» What the exercise asks
Whenever a line in the records below holds the string "will", copy it out.

» Supplied data

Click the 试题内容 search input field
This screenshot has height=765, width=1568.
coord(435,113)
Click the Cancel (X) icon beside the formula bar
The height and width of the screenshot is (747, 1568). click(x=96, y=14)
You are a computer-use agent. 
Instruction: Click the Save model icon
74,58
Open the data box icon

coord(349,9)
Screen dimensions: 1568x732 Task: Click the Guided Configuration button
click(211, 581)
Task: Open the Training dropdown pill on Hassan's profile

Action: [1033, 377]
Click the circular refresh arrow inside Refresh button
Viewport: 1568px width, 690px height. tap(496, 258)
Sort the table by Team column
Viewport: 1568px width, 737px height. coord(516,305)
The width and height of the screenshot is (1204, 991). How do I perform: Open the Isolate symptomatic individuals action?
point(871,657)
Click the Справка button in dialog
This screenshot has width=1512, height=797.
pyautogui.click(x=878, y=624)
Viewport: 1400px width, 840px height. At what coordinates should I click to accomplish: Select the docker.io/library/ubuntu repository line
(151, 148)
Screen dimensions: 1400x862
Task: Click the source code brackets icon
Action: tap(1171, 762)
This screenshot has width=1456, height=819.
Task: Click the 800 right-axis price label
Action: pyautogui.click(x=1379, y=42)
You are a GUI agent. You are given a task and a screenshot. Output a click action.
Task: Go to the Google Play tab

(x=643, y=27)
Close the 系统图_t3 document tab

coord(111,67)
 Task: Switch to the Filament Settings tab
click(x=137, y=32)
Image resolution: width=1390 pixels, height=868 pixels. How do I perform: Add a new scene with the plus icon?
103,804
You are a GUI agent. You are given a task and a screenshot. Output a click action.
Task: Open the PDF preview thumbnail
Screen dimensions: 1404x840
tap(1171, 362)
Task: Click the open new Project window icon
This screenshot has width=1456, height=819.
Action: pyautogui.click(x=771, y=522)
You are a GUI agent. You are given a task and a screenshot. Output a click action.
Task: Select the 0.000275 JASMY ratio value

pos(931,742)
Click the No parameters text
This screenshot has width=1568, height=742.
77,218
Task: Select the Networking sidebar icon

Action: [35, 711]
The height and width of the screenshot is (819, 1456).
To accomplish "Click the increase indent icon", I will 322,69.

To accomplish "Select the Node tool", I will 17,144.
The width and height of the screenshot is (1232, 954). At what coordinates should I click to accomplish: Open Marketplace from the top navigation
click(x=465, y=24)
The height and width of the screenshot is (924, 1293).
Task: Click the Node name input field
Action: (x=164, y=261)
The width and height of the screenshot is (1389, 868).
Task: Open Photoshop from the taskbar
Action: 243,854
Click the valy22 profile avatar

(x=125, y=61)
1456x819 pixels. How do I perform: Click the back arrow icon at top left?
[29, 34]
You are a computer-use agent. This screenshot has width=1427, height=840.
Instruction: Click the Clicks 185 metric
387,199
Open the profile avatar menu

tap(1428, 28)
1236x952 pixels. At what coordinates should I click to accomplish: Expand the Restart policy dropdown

» Answer area
To accomplish "Click the increase indent icon", I will 322,69.
To accomplish "Select the Node tool", I will 17,144.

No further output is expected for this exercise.